[Saved data entries]
+===+

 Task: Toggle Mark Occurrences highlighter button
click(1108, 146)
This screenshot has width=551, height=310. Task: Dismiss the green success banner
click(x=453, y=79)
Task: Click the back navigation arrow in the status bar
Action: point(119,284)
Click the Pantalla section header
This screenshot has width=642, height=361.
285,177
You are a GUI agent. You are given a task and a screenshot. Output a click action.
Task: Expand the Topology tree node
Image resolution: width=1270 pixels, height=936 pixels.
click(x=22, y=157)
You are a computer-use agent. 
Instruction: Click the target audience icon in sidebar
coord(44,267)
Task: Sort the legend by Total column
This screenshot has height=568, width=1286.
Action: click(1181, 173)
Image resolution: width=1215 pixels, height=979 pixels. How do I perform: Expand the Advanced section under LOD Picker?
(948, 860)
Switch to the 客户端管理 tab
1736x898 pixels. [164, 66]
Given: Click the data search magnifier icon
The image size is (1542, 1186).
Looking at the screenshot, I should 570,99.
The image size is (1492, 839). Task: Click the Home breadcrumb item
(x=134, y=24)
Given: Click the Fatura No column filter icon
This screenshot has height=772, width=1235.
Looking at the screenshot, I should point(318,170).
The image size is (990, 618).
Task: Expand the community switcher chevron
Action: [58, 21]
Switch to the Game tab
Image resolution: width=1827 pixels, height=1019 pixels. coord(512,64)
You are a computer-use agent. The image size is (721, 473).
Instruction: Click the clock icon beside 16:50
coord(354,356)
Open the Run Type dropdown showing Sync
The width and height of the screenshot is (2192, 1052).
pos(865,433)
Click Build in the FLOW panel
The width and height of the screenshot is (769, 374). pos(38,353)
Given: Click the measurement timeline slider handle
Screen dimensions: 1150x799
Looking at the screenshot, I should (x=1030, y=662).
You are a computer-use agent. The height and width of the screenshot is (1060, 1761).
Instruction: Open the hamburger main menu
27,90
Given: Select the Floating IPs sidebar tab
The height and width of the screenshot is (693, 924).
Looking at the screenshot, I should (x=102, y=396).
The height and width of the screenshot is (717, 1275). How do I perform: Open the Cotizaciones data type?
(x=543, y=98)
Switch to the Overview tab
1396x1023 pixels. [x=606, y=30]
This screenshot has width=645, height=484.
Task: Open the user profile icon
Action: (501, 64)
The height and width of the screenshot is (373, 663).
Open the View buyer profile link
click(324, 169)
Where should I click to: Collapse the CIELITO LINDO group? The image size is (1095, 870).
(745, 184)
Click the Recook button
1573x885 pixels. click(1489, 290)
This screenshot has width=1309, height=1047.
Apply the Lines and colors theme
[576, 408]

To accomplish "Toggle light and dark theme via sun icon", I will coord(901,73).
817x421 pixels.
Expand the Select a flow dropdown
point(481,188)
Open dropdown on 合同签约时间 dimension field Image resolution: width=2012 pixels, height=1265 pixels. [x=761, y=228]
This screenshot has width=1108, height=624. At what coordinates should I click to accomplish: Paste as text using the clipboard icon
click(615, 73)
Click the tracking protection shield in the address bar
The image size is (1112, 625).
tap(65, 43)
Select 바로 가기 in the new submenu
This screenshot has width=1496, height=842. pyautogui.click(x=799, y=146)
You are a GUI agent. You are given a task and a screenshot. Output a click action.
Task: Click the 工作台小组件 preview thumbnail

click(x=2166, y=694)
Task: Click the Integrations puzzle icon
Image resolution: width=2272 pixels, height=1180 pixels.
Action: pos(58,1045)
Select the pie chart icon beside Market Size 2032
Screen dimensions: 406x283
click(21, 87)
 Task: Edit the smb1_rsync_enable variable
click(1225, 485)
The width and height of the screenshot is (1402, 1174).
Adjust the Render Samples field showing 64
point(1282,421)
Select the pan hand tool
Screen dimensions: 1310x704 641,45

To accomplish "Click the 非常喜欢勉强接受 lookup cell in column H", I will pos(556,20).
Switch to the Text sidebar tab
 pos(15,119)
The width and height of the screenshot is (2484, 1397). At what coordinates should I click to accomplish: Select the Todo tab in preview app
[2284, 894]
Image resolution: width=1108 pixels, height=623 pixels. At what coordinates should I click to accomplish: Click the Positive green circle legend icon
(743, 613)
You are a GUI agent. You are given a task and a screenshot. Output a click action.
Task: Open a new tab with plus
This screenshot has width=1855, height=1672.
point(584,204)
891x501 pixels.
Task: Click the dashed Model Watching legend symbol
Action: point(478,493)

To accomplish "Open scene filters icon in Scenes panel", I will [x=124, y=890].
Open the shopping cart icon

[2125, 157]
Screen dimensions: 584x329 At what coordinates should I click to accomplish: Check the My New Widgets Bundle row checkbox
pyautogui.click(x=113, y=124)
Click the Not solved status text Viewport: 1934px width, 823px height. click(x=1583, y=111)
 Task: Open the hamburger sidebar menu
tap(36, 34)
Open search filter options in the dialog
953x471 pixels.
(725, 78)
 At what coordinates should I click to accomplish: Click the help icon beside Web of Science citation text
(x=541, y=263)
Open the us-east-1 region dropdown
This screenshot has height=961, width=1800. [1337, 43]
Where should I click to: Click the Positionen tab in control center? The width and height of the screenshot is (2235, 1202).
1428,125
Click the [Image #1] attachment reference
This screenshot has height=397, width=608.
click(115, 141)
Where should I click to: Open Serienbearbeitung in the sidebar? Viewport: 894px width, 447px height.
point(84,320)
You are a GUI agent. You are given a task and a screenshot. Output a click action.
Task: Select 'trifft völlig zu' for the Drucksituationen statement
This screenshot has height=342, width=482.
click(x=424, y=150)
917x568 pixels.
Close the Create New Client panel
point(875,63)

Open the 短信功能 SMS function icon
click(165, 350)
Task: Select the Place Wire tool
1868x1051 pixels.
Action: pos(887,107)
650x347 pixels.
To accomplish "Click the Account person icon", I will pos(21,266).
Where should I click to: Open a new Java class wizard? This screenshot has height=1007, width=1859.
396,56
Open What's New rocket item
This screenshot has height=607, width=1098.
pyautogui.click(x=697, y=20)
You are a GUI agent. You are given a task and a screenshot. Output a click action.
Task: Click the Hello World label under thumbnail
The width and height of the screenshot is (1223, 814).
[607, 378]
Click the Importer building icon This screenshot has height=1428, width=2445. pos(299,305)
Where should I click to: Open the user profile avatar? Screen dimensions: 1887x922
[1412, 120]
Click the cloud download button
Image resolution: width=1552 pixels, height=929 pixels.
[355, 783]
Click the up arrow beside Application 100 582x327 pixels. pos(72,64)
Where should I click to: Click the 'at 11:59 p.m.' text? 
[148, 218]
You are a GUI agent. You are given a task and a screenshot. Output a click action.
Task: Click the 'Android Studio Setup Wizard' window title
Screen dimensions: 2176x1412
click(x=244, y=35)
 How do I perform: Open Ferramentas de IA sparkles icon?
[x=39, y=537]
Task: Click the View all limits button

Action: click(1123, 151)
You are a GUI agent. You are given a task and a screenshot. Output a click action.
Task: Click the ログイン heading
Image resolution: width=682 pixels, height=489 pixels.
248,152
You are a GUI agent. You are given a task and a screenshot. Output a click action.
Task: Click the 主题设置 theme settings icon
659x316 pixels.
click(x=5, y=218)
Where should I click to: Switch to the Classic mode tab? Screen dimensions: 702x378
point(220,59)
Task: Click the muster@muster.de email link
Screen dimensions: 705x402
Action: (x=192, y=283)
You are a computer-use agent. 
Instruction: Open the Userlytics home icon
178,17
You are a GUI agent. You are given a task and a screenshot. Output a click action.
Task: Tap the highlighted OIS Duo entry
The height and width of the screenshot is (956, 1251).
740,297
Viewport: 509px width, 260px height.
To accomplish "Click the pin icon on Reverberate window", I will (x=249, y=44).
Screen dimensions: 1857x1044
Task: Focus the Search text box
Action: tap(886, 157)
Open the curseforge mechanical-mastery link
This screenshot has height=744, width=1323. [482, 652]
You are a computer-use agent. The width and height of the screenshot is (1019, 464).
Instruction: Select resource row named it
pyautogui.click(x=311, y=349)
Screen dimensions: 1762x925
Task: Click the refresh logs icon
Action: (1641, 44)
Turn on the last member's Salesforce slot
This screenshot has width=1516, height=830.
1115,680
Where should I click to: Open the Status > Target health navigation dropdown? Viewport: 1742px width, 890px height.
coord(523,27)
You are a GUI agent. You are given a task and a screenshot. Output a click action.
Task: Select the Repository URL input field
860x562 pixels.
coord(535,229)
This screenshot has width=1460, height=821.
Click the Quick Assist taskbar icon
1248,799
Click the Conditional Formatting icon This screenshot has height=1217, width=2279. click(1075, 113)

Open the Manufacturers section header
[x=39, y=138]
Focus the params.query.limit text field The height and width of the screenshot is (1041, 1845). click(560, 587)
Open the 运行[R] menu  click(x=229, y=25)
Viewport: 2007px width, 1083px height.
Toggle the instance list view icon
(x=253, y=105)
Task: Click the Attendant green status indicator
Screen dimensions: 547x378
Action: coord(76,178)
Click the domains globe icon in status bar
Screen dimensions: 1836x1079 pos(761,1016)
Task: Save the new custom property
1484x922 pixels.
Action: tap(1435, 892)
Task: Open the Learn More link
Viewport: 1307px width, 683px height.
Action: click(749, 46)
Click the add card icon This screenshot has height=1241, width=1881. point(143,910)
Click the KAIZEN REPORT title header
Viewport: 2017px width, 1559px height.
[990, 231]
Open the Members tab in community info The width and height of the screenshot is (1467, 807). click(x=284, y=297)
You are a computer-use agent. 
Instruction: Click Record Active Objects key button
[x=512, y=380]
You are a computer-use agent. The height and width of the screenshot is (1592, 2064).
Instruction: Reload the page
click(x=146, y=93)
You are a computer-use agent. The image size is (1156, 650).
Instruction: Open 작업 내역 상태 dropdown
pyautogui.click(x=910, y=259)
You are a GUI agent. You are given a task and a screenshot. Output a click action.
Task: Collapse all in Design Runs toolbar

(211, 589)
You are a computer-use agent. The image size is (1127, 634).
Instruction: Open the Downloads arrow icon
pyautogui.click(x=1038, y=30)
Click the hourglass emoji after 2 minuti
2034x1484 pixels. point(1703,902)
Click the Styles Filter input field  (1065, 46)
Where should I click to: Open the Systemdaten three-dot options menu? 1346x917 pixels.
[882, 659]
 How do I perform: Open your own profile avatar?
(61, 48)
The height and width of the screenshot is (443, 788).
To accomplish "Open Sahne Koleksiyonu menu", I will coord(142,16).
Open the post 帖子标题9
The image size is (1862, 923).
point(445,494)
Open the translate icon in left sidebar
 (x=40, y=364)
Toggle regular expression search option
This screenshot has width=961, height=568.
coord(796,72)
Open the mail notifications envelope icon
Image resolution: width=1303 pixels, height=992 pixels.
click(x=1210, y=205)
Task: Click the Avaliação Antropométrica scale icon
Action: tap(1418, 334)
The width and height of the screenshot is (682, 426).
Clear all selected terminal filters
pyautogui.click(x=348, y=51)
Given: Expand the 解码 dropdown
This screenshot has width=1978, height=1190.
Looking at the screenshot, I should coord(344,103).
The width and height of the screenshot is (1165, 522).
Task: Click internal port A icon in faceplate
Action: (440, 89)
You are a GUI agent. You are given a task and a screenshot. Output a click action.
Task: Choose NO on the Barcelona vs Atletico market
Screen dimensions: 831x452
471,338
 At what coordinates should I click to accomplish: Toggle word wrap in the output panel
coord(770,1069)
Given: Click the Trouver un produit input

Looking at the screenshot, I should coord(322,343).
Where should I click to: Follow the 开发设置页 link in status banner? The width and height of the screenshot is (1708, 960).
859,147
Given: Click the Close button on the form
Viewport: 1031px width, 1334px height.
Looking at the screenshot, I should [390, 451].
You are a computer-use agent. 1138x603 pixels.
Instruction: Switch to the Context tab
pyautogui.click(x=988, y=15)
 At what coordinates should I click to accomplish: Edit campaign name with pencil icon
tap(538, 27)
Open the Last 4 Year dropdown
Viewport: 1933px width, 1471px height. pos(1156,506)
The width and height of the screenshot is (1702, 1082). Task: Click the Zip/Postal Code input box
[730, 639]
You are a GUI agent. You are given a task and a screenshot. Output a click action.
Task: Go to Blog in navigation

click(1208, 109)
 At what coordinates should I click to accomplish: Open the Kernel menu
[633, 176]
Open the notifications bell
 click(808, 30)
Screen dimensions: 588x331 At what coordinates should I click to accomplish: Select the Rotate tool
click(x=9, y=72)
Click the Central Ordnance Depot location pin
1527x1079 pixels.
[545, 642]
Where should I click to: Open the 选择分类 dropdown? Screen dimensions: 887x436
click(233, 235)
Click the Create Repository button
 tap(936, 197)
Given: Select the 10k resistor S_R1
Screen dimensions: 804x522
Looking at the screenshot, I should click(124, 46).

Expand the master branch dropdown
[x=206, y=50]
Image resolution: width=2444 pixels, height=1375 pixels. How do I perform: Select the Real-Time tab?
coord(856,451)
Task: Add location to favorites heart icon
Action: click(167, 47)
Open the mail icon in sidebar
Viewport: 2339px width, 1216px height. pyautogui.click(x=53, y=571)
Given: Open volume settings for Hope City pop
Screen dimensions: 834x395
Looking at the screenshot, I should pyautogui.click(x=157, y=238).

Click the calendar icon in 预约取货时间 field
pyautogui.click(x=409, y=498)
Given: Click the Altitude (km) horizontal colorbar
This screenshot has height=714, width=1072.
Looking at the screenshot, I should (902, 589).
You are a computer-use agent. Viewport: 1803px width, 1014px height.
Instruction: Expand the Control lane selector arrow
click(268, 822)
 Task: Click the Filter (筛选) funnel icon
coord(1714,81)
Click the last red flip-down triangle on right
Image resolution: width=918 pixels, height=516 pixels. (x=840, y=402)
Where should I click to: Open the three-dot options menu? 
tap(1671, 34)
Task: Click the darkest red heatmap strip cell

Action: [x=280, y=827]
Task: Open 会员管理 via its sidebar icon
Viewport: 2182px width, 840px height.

+===+

● **Your objective**
Collect each line of the entries that has the word "column", copying it in full.

● **Reply to the task**
Task: Sort the legend by Total column
Given: Click the Fatura No column filter icon
To accomplish "Click the 非常喜欢勉强接受 lookup cell in column H", I will pos(556,20).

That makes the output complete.